Кто-то из красноармейцев начал рассказ, но знакомый голос перебил его, зазвучал в мутной полутьме с выжидающими паузами:
— Эх, скучно без бабы! Зубами бы грыз… Но хозяин — он офицер… Простым, которые сопливые, они жен не уступают… Слышишь, хозяин?
Кто-то из красноармейцев уже храпел, кто-то сонно засмеялся. Голос рыжебрового зазвучал угрожающе:
— Ну, Александр, мне надоело тебя уговаривать. На каждой квартире ты скандалишь, фулиганишь, позоришь красноармейское звание. Этак не годится! Сейчас вот иду к комиссару или к ротному. Слышишь? Мы с тобой поговорим!

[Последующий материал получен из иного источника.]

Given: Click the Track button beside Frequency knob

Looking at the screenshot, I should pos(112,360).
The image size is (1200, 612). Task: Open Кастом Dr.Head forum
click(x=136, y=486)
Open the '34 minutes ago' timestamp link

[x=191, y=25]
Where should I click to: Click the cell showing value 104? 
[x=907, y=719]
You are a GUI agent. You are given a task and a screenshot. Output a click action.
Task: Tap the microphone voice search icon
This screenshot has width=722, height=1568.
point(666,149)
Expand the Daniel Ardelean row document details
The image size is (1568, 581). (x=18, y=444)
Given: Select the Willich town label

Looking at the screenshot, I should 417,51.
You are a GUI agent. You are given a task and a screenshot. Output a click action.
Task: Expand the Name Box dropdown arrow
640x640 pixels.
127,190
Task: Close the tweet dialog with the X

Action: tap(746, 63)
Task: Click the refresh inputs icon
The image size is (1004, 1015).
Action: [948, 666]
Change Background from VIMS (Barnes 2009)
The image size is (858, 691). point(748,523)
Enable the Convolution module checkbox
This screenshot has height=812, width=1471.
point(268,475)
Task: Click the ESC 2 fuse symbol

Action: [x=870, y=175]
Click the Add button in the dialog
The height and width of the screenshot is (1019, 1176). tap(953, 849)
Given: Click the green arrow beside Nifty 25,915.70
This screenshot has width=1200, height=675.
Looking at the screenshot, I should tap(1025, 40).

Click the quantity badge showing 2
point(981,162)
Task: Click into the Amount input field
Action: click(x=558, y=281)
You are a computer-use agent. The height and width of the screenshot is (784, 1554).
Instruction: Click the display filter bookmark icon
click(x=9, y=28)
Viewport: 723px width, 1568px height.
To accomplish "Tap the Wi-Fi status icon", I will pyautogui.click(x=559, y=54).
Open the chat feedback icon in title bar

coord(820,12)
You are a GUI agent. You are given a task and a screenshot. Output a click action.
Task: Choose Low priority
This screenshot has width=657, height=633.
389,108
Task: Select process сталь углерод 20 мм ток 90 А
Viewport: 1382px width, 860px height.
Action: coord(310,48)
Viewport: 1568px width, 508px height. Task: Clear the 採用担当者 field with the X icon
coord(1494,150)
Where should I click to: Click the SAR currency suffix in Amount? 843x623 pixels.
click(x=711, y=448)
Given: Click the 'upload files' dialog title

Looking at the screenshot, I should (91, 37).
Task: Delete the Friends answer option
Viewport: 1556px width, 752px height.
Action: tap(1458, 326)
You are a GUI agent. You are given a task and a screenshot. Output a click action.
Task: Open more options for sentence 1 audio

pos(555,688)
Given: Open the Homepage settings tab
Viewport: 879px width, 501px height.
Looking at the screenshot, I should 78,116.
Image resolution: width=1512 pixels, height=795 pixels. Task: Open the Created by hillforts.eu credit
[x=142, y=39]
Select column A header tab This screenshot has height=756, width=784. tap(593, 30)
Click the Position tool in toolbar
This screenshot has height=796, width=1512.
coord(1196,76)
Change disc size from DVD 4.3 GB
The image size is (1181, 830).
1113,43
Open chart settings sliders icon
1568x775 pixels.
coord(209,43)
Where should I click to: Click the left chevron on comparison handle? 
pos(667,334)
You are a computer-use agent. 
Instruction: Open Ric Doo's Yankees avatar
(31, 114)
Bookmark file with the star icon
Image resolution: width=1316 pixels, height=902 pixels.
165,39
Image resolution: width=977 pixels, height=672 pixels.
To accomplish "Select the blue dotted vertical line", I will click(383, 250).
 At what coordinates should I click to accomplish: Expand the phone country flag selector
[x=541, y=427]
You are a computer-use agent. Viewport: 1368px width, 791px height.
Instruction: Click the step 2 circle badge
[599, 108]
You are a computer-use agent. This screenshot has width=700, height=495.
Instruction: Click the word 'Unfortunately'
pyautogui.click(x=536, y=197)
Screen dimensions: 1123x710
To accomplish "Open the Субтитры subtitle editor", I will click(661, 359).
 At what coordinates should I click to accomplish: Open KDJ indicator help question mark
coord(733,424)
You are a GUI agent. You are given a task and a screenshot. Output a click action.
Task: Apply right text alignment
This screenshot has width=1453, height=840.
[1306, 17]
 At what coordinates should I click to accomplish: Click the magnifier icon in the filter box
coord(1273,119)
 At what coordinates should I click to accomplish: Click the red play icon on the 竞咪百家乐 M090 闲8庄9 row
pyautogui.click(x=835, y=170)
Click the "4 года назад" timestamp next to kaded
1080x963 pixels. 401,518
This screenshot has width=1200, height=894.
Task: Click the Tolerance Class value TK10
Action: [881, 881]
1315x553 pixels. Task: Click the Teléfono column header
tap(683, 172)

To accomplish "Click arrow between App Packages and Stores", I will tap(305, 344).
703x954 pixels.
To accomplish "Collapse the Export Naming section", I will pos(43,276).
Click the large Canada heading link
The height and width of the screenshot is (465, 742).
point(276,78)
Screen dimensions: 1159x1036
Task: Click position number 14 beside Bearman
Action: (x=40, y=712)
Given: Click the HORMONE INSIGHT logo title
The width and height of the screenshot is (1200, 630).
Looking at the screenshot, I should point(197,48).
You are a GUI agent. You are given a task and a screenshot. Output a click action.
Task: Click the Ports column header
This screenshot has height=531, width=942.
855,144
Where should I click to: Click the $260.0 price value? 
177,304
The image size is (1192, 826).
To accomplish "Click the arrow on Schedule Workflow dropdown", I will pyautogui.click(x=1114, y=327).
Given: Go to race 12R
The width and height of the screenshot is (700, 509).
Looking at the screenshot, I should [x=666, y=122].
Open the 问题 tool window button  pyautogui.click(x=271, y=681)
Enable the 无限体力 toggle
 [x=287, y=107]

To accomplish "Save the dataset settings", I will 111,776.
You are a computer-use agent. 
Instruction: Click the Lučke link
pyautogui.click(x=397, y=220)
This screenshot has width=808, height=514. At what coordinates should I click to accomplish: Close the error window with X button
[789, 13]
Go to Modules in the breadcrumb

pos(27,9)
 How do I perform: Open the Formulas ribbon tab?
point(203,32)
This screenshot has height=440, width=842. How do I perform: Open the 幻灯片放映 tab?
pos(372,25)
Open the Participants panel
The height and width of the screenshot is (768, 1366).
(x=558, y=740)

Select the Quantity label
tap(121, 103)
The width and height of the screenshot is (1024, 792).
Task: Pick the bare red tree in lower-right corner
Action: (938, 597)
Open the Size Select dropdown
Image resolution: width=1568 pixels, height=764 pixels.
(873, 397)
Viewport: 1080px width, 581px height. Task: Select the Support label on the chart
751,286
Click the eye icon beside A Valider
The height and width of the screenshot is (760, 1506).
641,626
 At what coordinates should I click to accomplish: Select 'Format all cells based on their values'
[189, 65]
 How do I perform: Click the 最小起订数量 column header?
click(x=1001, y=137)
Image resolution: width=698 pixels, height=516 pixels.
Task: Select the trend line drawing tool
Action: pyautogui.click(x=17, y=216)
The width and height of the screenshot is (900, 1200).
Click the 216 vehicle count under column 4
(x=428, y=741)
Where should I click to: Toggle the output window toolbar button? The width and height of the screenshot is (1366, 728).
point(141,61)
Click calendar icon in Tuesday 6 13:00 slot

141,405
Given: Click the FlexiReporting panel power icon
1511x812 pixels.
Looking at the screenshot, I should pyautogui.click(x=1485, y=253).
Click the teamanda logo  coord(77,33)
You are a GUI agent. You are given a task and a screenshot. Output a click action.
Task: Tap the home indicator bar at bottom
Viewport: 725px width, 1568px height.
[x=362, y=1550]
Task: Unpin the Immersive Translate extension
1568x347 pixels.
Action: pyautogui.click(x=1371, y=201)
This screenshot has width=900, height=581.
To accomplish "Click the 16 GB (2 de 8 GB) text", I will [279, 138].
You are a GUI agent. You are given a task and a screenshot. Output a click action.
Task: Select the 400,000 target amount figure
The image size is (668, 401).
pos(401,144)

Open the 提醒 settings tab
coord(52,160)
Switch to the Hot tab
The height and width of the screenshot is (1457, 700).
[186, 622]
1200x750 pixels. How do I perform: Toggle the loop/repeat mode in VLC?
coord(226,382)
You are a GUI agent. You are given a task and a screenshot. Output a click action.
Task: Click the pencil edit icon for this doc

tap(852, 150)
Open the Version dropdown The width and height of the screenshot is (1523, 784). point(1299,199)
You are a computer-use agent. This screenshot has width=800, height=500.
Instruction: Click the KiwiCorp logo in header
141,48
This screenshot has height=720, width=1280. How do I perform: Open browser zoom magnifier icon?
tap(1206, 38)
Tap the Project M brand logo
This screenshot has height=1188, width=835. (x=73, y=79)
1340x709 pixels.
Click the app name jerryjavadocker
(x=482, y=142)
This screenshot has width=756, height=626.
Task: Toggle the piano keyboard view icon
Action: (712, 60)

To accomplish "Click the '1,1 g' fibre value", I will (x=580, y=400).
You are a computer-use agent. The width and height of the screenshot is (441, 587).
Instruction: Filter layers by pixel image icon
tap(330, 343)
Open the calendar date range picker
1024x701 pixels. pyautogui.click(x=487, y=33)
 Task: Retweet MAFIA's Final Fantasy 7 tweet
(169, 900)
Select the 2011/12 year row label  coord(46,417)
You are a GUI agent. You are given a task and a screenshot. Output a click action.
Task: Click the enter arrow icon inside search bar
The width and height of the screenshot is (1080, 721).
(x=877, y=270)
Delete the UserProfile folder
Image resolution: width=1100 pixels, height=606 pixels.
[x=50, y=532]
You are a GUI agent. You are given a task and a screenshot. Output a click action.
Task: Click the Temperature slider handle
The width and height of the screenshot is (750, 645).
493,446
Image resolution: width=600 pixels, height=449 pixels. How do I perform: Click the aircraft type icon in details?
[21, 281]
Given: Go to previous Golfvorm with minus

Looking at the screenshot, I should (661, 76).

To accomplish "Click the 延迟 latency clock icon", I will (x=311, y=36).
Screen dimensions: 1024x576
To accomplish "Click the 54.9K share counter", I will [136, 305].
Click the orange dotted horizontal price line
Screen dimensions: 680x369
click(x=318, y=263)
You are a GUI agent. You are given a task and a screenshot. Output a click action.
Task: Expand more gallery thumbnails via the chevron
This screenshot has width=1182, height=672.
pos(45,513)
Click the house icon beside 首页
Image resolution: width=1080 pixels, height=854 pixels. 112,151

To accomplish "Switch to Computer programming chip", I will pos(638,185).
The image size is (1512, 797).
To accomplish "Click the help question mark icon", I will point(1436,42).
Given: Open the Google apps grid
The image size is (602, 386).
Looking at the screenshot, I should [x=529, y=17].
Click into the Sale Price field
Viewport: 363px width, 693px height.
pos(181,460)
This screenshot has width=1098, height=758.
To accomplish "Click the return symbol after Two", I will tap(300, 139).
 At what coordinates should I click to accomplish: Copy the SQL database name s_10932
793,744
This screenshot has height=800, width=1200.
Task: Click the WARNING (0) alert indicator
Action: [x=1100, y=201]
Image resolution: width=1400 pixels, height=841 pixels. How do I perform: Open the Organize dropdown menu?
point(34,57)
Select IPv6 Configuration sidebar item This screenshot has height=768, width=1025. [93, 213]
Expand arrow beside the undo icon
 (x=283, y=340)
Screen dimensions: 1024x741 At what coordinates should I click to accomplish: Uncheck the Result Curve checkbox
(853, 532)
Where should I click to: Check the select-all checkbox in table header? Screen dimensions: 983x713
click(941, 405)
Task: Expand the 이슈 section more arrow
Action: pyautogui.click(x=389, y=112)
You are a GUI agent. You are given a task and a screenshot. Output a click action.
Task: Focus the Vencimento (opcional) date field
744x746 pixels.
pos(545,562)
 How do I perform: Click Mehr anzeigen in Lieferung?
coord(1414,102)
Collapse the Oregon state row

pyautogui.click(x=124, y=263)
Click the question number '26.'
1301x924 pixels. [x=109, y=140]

Пристыла тишина. Слышно было только, как рыжебровый, сердито сопя, натягивает сапоги. Через минуту он вышел, хлопнув дверью.
Наталья, не удержавшись, громко всхлипнула. Григорий рукой трясуче гладил голову ее, потный лоб и мокрое лицо. Правой спокойно шарил у себя по груди, а пальцы механически застегивали и расстегивали пуговицы нательной рубахи.
— Молчи, молчи! — чуть слышно шептал он Наталье. И в этот миг знал непреложно, что духом готов на любое испытание и унижение, лишь бы сберечь свою и родимых жизнь.